• [Description of the task]: Repeat, exactly as written, the lines from the one with "Task: Click the RoboDK logo in the header" to the final line of the listing, and keep every picture out.

START Data for this exercise

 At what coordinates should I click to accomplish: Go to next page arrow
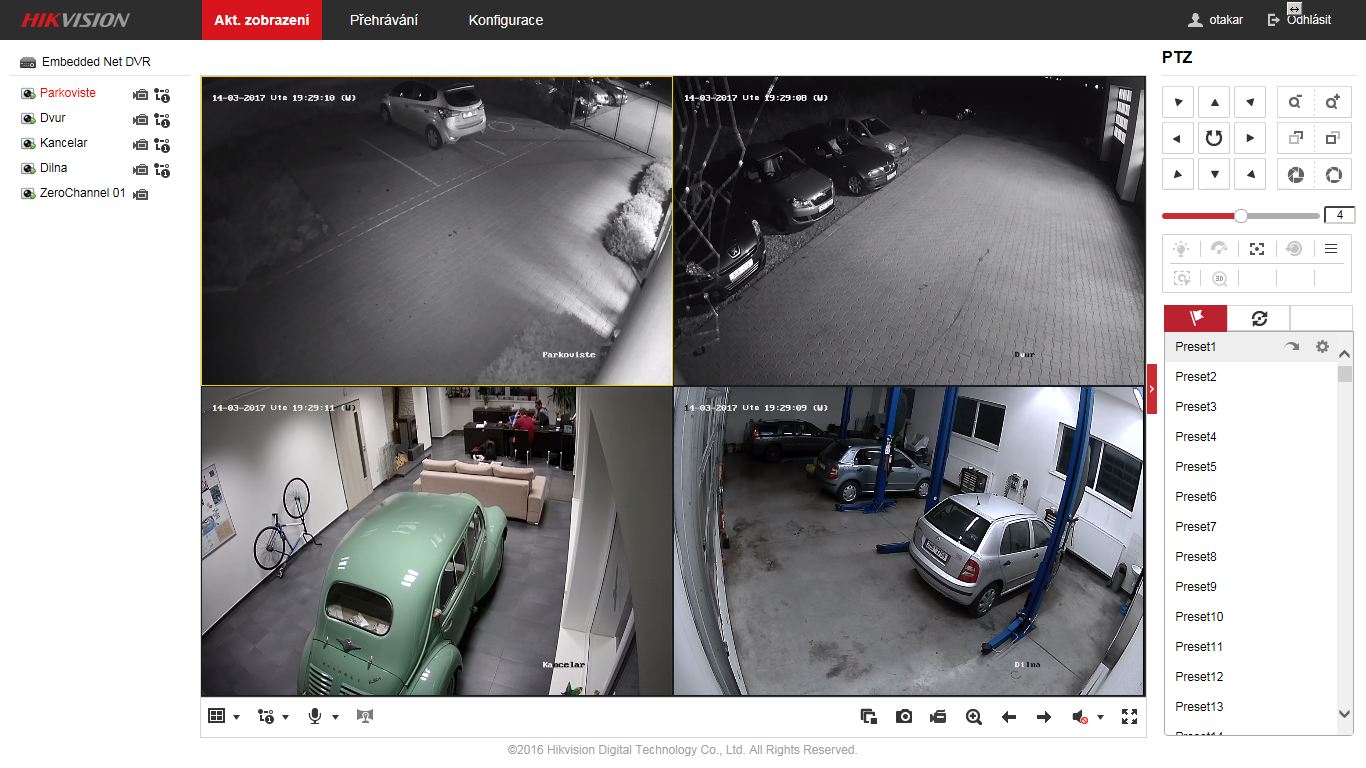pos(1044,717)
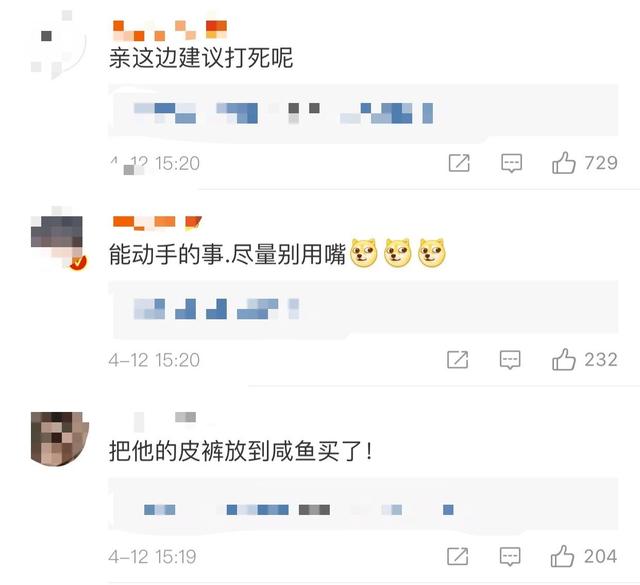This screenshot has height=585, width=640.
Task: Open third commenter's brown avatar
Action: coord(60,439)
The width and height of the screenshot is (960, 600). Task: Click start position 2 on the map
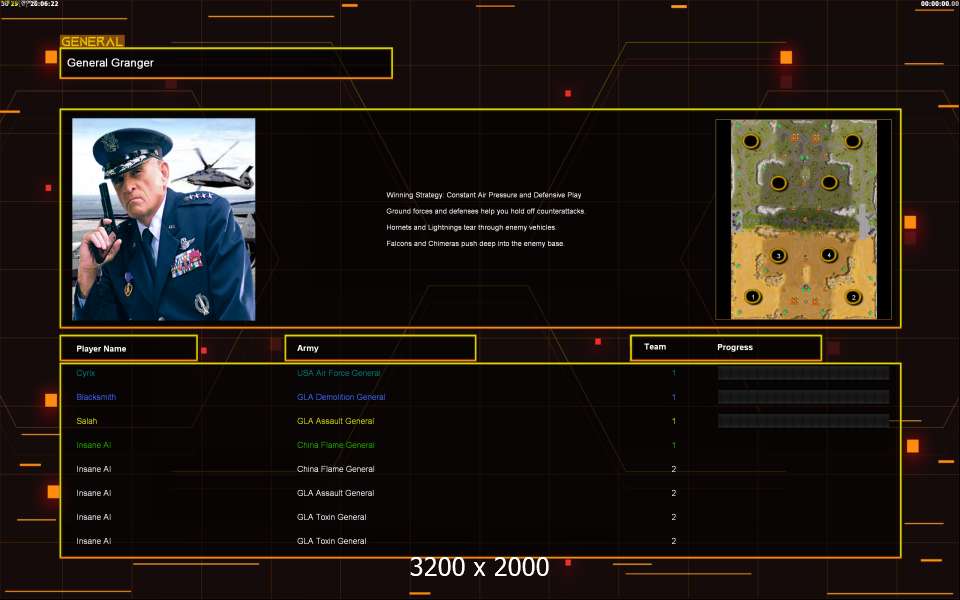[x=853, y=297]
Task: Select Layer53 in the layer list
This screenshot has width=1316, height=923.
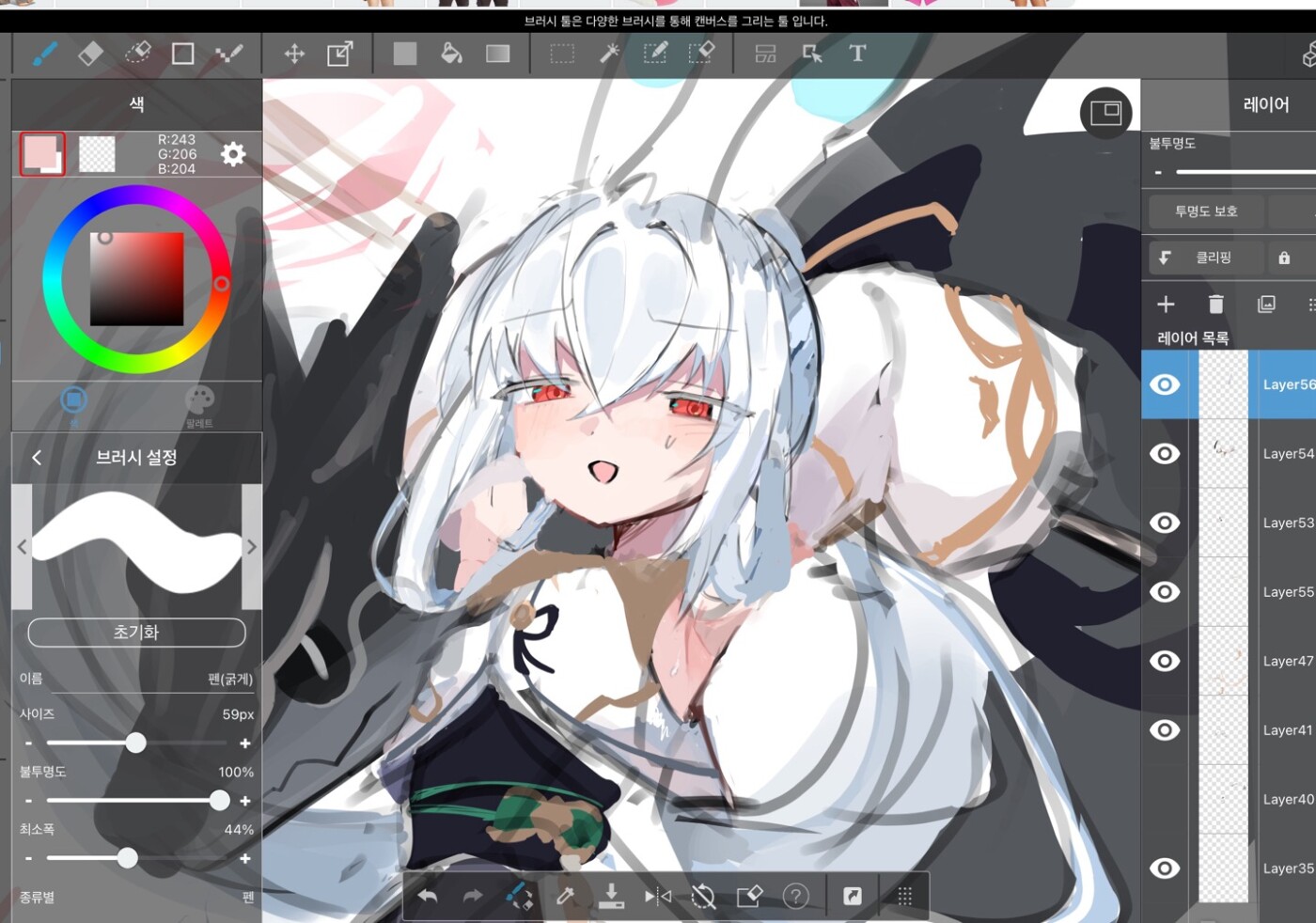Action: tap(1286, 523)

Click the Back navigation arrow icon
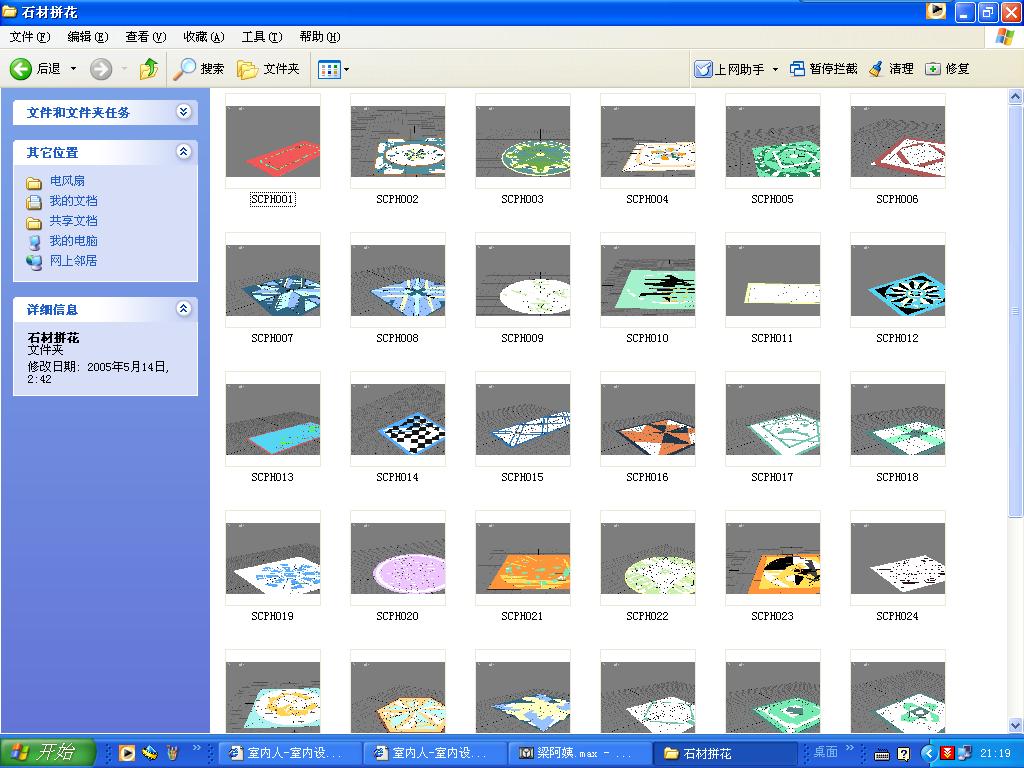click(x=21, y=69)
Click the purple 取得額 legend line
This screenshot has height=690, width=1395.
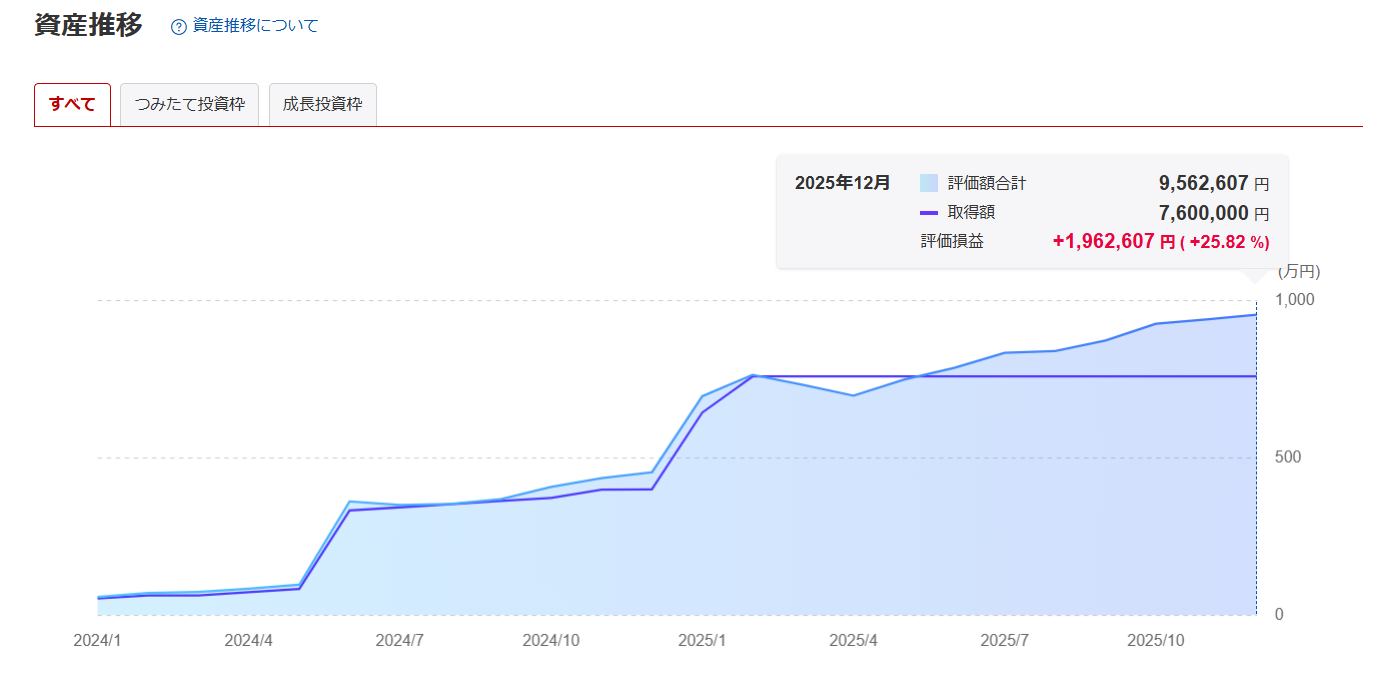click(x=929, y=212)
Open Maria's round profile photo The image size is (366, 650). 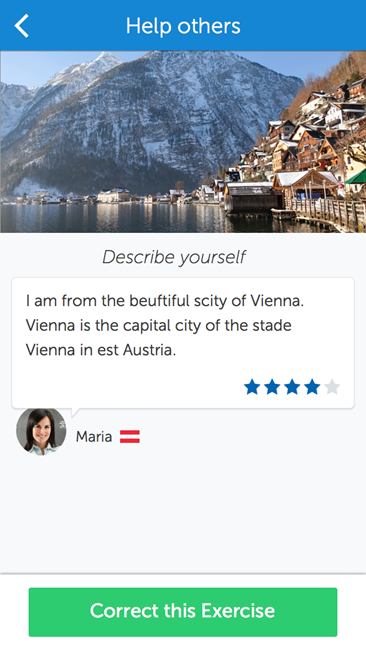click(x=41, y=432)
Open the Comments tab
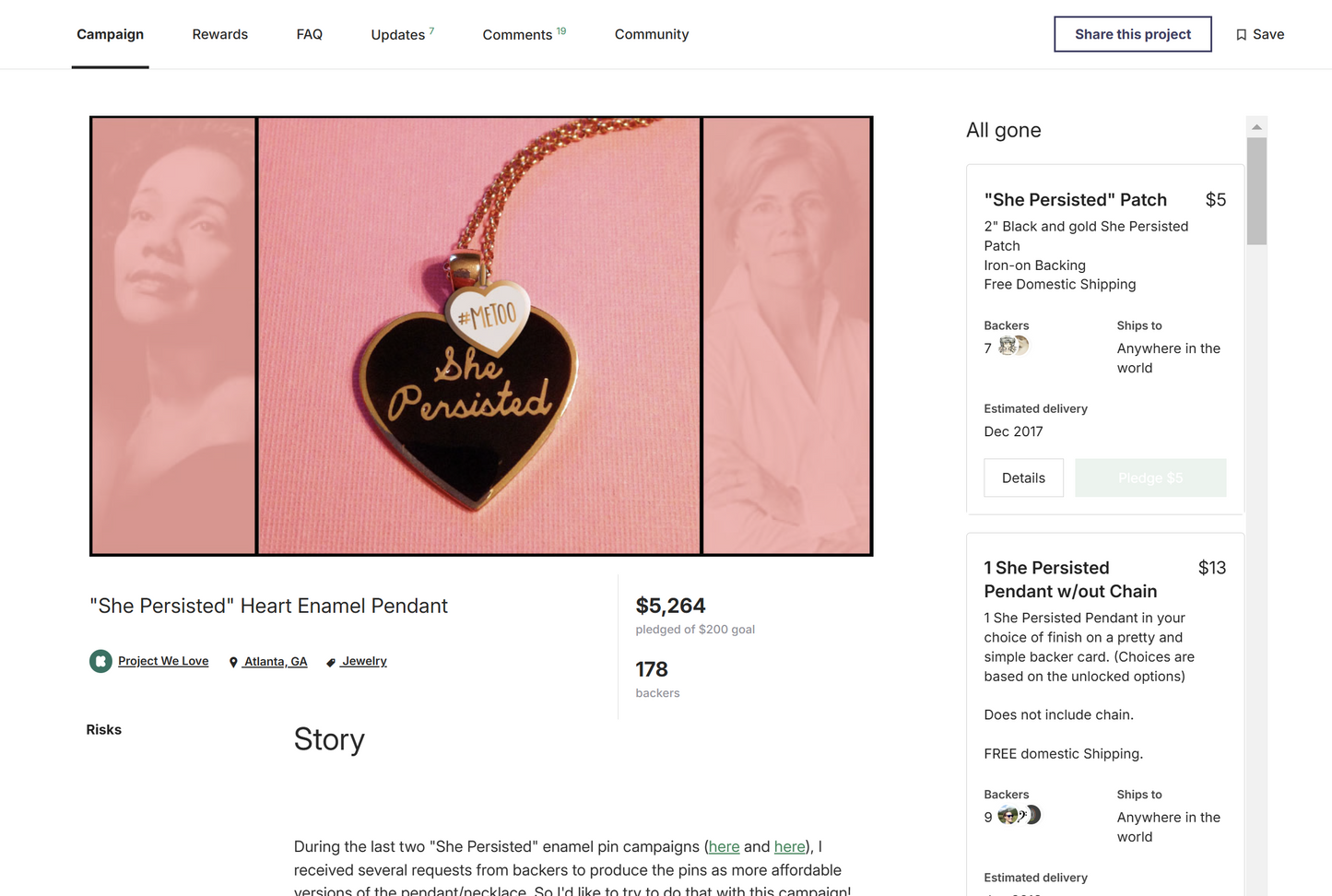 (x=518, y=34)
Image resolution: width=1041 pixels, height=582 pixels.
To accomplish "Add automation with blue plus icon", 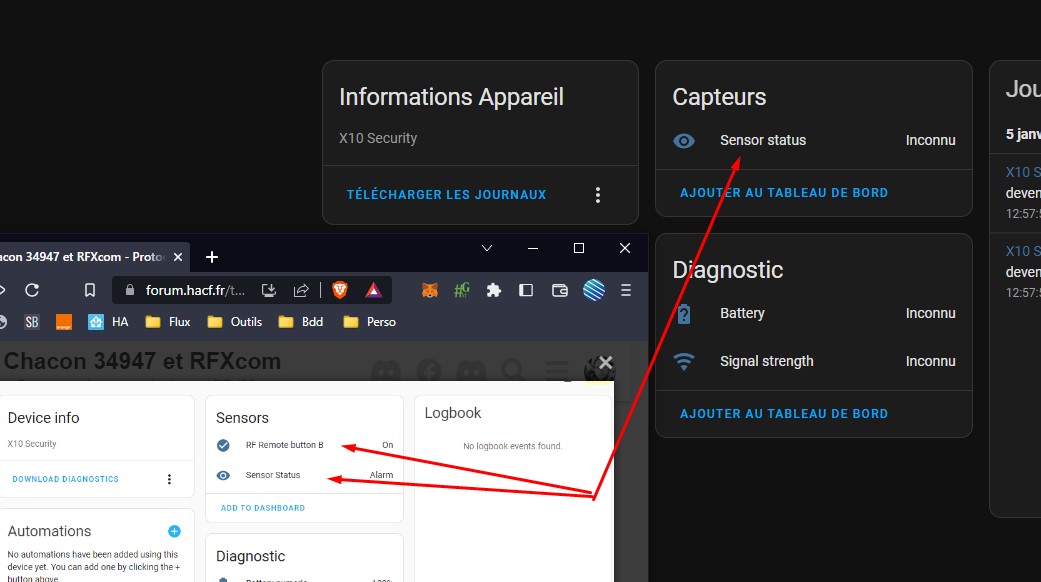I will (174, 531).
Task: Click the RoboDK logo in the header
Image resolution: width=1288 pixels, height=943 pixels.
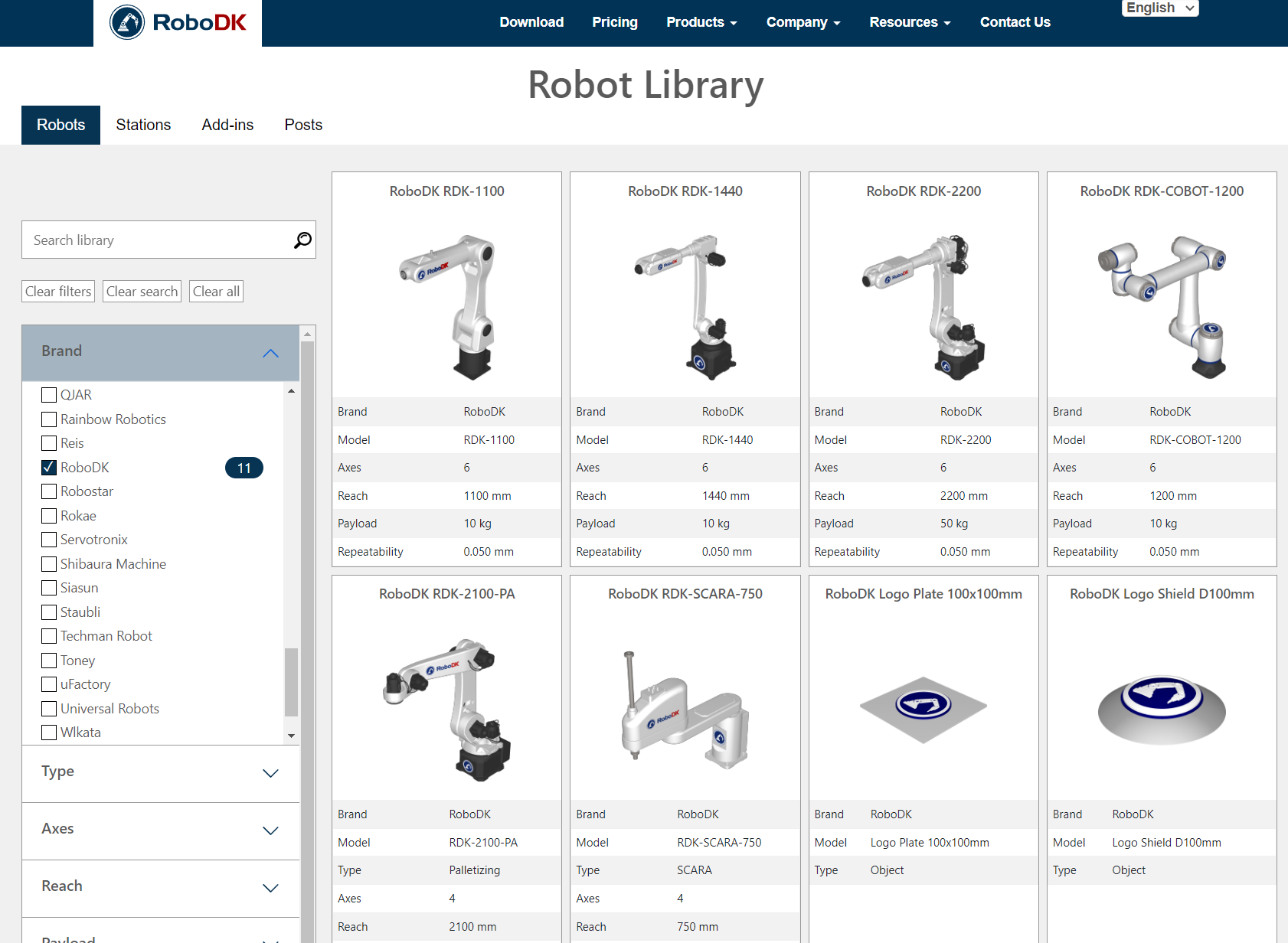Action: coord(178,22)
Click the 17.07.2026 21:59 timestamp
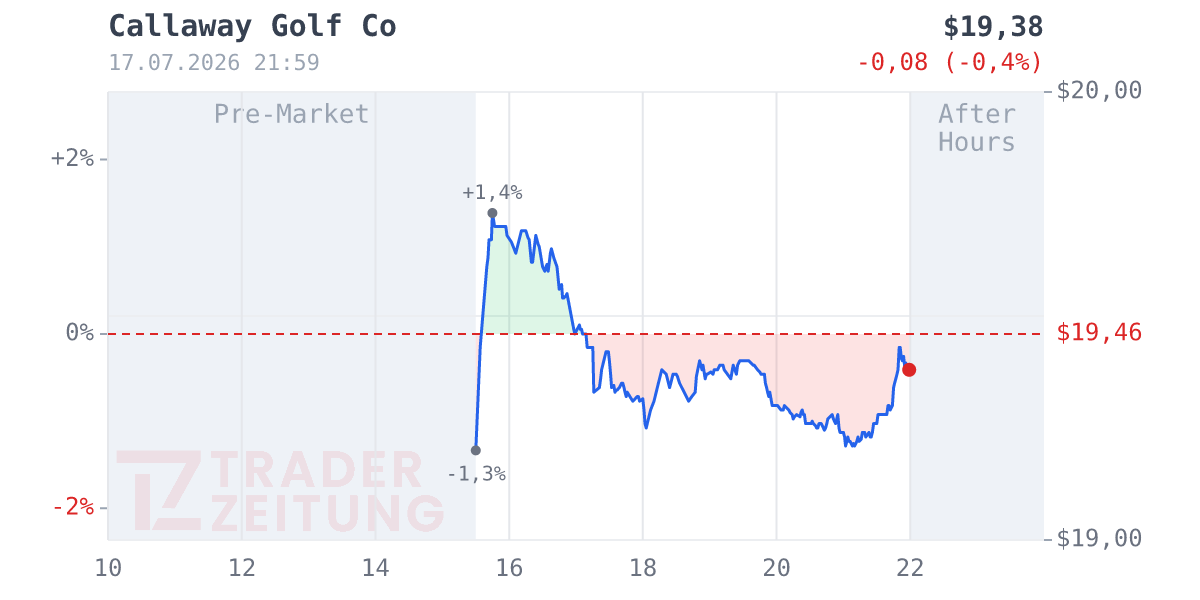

END Data for this exercise

• [Answer]:
Task: Click the RoboDK logo in the header
Image resolution: width=1288 pixels, height=943 pixels.
Action: coord(178,22)
Click the 17.07.2026 21:59 timestamp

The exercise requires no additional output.